Une enquête sur le Christ du plateau d'Assy
L'Eglise Notre-Dame-de-Toute-Grâce, au plateau d'Assy, est un édifice clé du renouveau de l'Art sacré au XXème siècle. Elle a été décorée par tant d'artistes mondialement reconnus (et pas tous chrétiens !) : Marc Chagall, Jean Lurçat, Henri Matisse, Georges Rouault, etc. On oublie souvent aujourd'hui la cabale suscitée par le Christ, commandée pour le chœur de l'église : la sculpture de Germaine Richier. La petite nièce de l'artiste, Laurence Durieu, s'est penchée sur l'histoire atypique de cette œuvre, bannie pendant dix-huit ans du chœur de son église.
Germaine Richier et le Christ d'Assy ©Laurence Durieu RCF : Laurence Durieu, vous publiez ce mois d'avril 2025, un livre consacré à ce Christ de Germaine Richier aux éditions Fage. Pourquoi un focus sur cette sculpture en particulier ?
Laurence Durieu : C'est son histoire si singulière qui m'a donné envie d'en parler. Germaine Richier est la seule femme à qui l'Eglise a commandé un Christ. Elle est restée meurtrie par la cabale qui a suivi, même si elle en parlait peu. C'était un tabou dans la famille et elle s'est peu défendue publiquement. J'ai voulu mettre en lumière le scandale suscité par ce Christ mais aussi, à mon sens, le scandale qu'a constitué cette cabale. Enfin, c'était l'occasion de parler de cette œuvre magnifique : que l'on ait la foi ou pas, elle nous touche forcément.
Les archives vaticanes me sont restées fermées
RCF : Quelles difficultés et quelles joies, dans ce travail d'enquête ?
Laurence Durieu : Les difficultés étaient de recouper les faits, alors que les archives vaticanes me sont restées fermées. Mais en revanche, j'ai eu la joie de trouver de belles pièces dans les archives du diocèse d'Annecy ! La lettre de l'ambassadeur du Vatican à Paris, qui dénonçait l'œuvre, notamment. Ou encore des éléments me permettant de dater l'unique photo de Germaine Richier avec sa sculpture.
Les questions du blasphème et les questions sur l'art et sa réception semblent éternelles !
RCF : Tant de violence dans les critiques, que l'on voit dans les articles de presse de l'époque. Le Christ a été banni du chœur pendant 18 ans. Et pourtant, récemment, ce Christ a été consacré lors d'une exposition sur Germaine Richier au musée Beaubourg. De quoi méditer sur l'art et sa réception !
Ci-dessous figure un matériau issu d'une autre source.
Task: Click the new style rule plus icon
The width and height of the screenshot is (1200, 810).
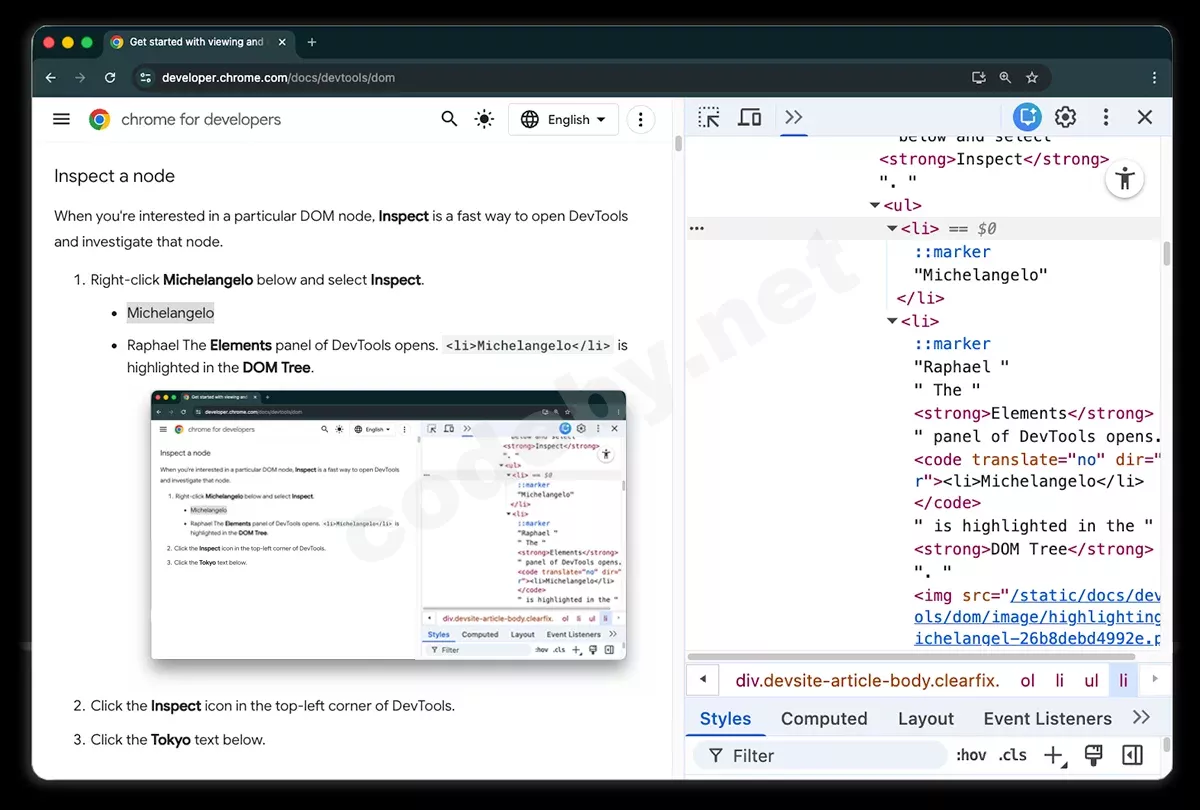Action: click(1053, 756)
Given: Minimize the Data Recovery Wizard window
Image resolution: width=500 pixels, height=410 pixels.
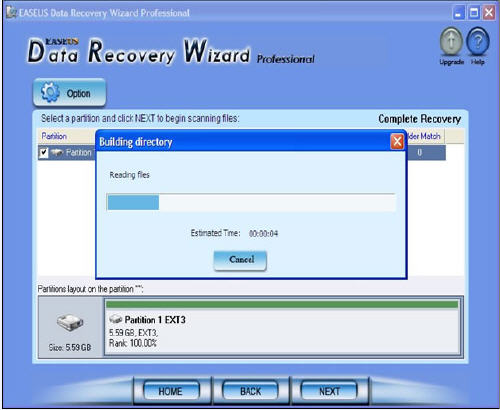Looking at the screenshot, I should pos(459,13).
Laurence Durieu : Un Christ effectivement consacré, banni puis célébré dans l'un des plus grands musées du monde. Les questions du blasphème et les questions sur l'art et sa réception semblent éternelles ! Je note que tous ceux qui l'ont attaqué de manière si virulente ne l'avaient vu que sur photos ! Il a été défendu par des esprits éclairés et il a toujours été aimé par les paroissiens d'Assy. D'ailleurs, ils ont réclamé son retour dans le chœur de l'Eglise. Les pères dominicains avaient soumis à Germaine Richier, comme source d'inspiration, une prophétie où il est question de terre aride... Je crois que le renouveau de l'art sacré dans les années 1950 s'est aussi déroulé dans une certaine terre aride.